Group member Alex Sim spent about two months developing a tool, called the Request Manager, to do just that. Earlier this month, the group proved the viability of the Request Manager and reached "a very important milestone in the Earth Science Grid project," Arie said. A demo was set up (and is running successfully) of files distributed on six sites and accessed in a coordinated fashion using Globus software components. One of the sites is an HPSS system running at SDSC. The others are disk caches available at LBNL, the National Center for Atmospheric Research in Colorado, the Information Sciences Institute (ISI) in Southern California, Argonne National Lab and LLNL.

Three parts of Globus software were used: the security-enhanced Globus Security Infrastructure File Transfer Protocol (GSIFTP) modules, a replica catalog (implemented using LDAP), and a Network Weather Service (NWS) which regularly assesses traffic conditions on specified networks to find the least congested routes (developed by University of Tennessee).
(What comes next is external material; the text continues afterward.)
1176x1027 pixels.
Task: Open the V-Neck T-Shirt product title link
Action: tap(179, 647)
The Scientific Data Management Group's part in this project was key to its success. In the demo, the Request Manager accepts a request for a set of files from the PCMDI front end (at LLNL), checks the Globus replica catalog to find replicas of each file, selects the best location from which to get the file using the NWS information, and uses the secure Globus GSIFTP to move the file to the destination.
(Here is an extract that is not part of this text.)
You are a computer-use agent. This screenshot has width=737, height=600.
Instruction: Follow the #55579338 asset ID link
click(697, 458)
"This milestone required a lot of coordination and good will on the part of participants, especially involving Globus people, PCMDI people, our group for the software development, and various individuals where the data was replicated," Shoshani said. "It is pretty amazing that all this complex technology actually works!"

In addition, the group will soon add the HPSS Resource Manager (HRM) they developed as another site that will access files from NERSC's HPSS. This will demonstrate the ability to pre-stage files to a local disk before moving it using the Globus GSIFTP. This will allow researchers to find the files they need and pre-stage them for transfer at a later time to take advantage of Quality of Services (QoS) network scheduling.

In the group's second Grid project, the Particle Physics Data Grid, they are also making progress in getting the Storage Resource Broker (SRB) grid server developed and used at SDSC to communicate directly with HRM at LBNL. As a result of this collaboration new functionality was added to SRB to request pre-staging, status of the transfer request, and aborting file transfer requests.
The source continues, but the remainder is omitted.